Así son las fantásticas noches blancas de San Petersburgo

Durante el verano hay un periodo en el que las noches desaparecen de San Petersburgo por la presencia constante del sol.

San Petersburgo

Después de un largo invierno llega el momento en el cual San Petersburgo se viste de gala para disfrutar de uno de los mejores momentos del año: las noches blancas. Comenzando a mediados de mayo y alargándose alrededor de mediados del mes de julio, las noches en San Petersburgo desaparecen, dado que el sol está puesto en el cielo prácticamente las 24 horas del día. El único momento en el que hay algo de oscuridad es sobre las 2 de la madrugada, y no se trata precisamente de un «apagón» que dure demasiado, dado que alrededor de una hora después el sol vuelve a salir para iluminar de nuevo la ciudad.

Esto lleva a que el ambiente en San Petersburgo cambie de una manera absolutamente radical. Las calles están llenas en todo momento sin importar la hora de la que se trate. Jóvenes bebiendo amigablemente, parejas haciéndose arrumacos o turistas que simplemente quieren aprovechar el tiempo al máximo.

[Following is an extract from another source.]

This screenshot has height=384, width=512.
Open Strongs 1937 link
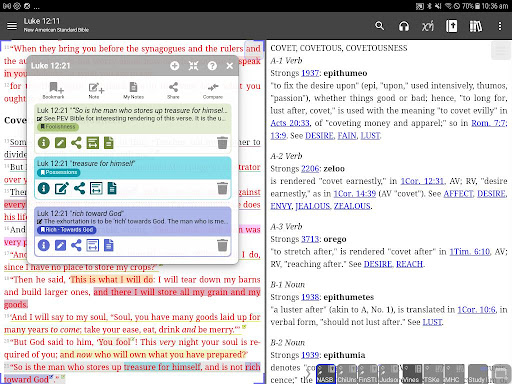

Es cierto que San Petersburgo es una ciudad que es imposible disfrutar únicamente en un periodo de 24 horas, pero gracias a este fenómeno del sol, es más fácil conseguirlo si nos lo proponemos. El secreto está en aprovechar bien las horas, el horario de los museos (más de 200 que visitar) y hacer una buena agenda.

Como la noche no existe como tal, ese volumen de horas se puede aprovechar para hacer turismo y ver monumentos o lugares que no requieran de una apertura de horario. Aún así, hasta los museos, galerías de arte, restaurantes y otros establecimientos, son conscientes de la importancia de las noches blancas y extienden sus horarios con la intención de proporcionarle al público aquello que está buscando. También es frecuente que se realicen actividades especiales y todo tipo de eventos a lo largo de la ciudad con los que es más fácil disfrutar de un momento del año tan especial como inolvidable.

Lo más positivo es que todo el ambiente festivo de la ciudad es contagioso y que se puede apreciar en sus gentes y en los turistas que ese sentimiento de alegría se extiende saltando de persona en persona. Es imposible estar tristes cuando el sol está trabajando el doble e iluminando el cielo de la ciudad sin descanso. Este es un tipo de fenómeno que se recomienda disfrutar al menos una vez en la vida, así que no nos olvidemos de Rusia para nuestro próximo viaje el año que viene.